-- Material for the task follows --

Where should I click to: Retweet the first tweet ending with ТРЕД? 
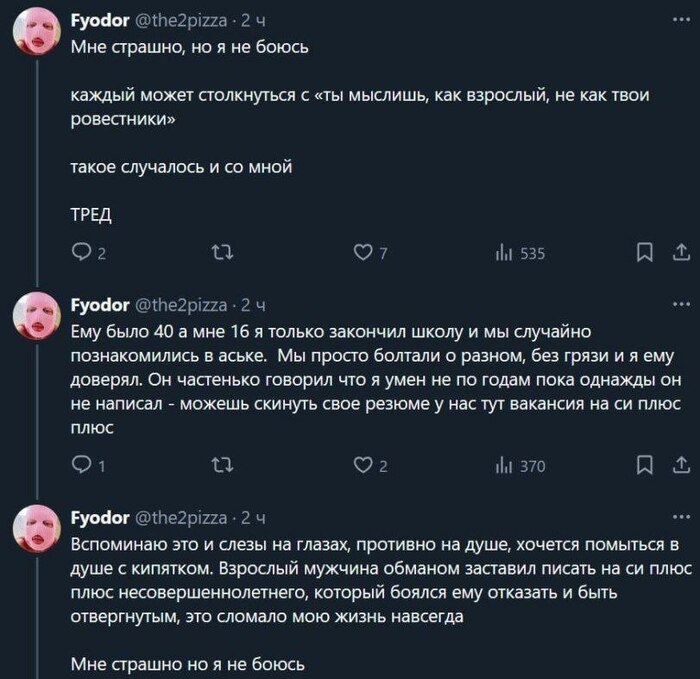tap(222, 253)
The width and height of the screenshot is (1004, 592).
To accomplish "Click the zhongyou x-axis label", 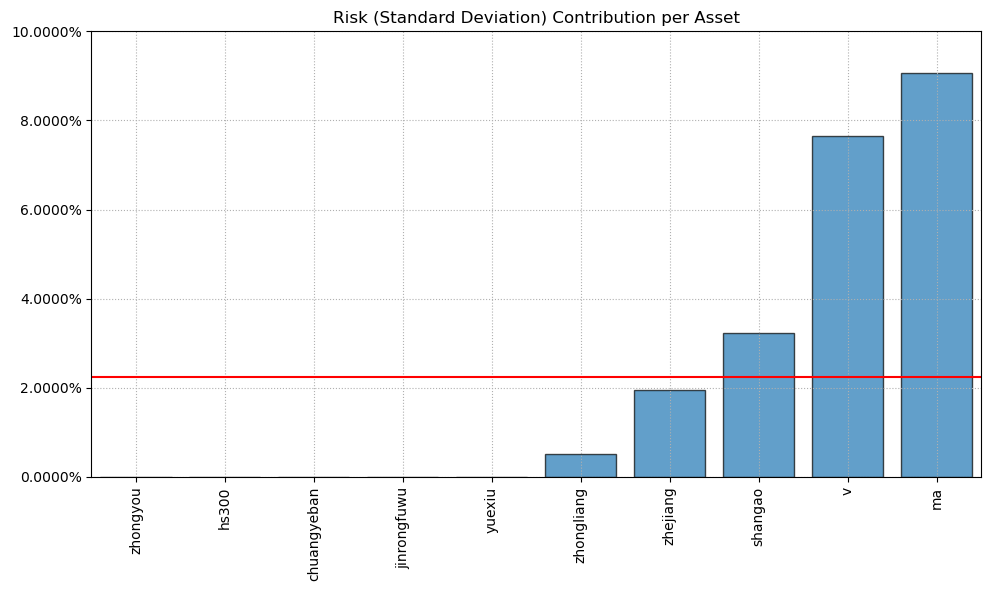I will [x=136, y=519].
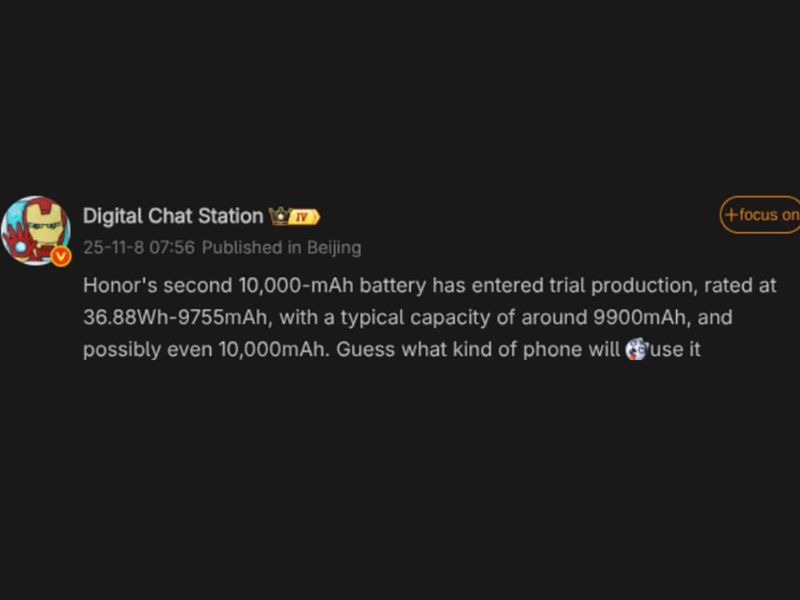Click the crown membership icon
The width and height of the screenshot is (800, 600).
coord(278,216)
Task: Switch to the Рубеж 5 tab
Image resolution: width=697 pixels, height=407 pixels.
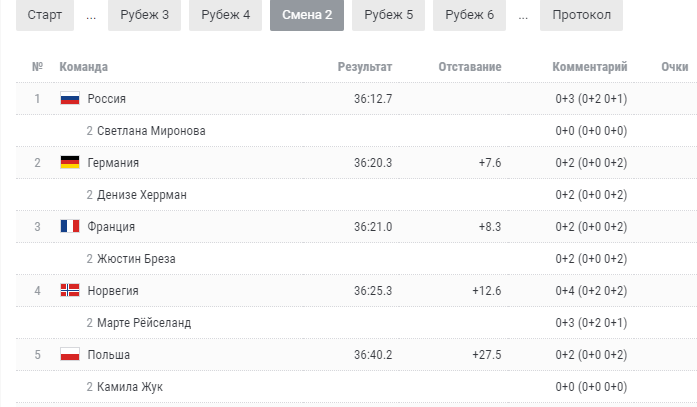Action: click(x=389, y=15)
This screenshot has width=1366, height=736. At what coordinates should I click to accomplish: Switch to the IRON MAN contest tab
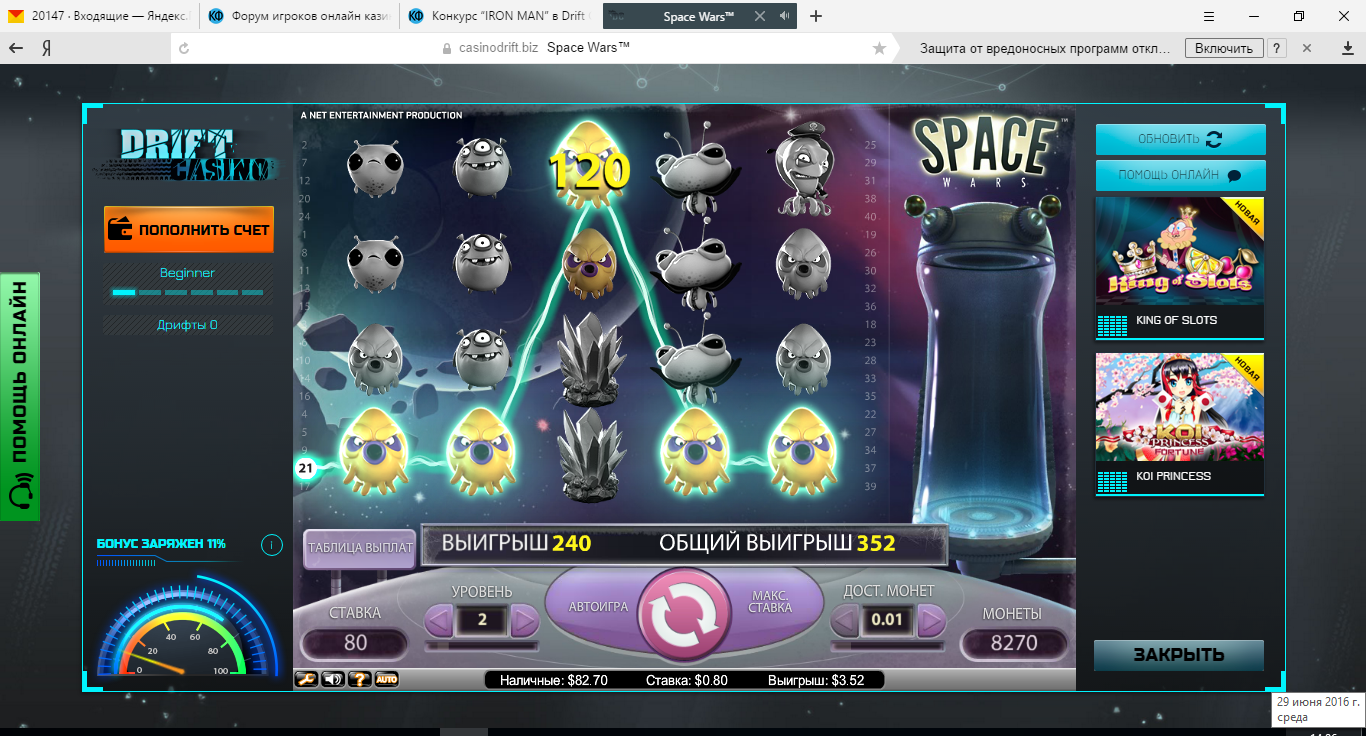coord(498,16)
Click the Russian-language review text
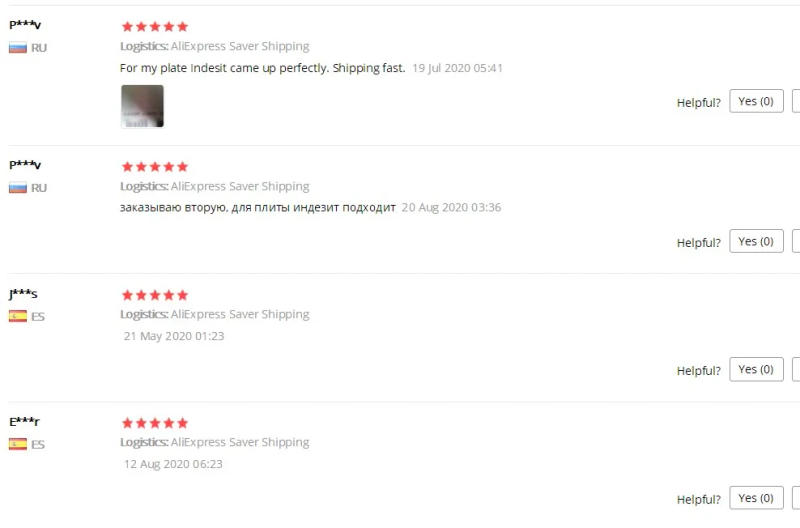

-- Material for the task concluded --

Where pictures appear, drop them, and reproduce exactly only the lines running from the beginning of the data to the line that contains "The width and height of the screenshot is (1004, 592).", inclusive.

- [Output for this exercise]:
Where should I click to: Retweet the first tweet ending with ТРЕД? 
tap(222, 253)
The width and height of the screenshot is (1004, 592).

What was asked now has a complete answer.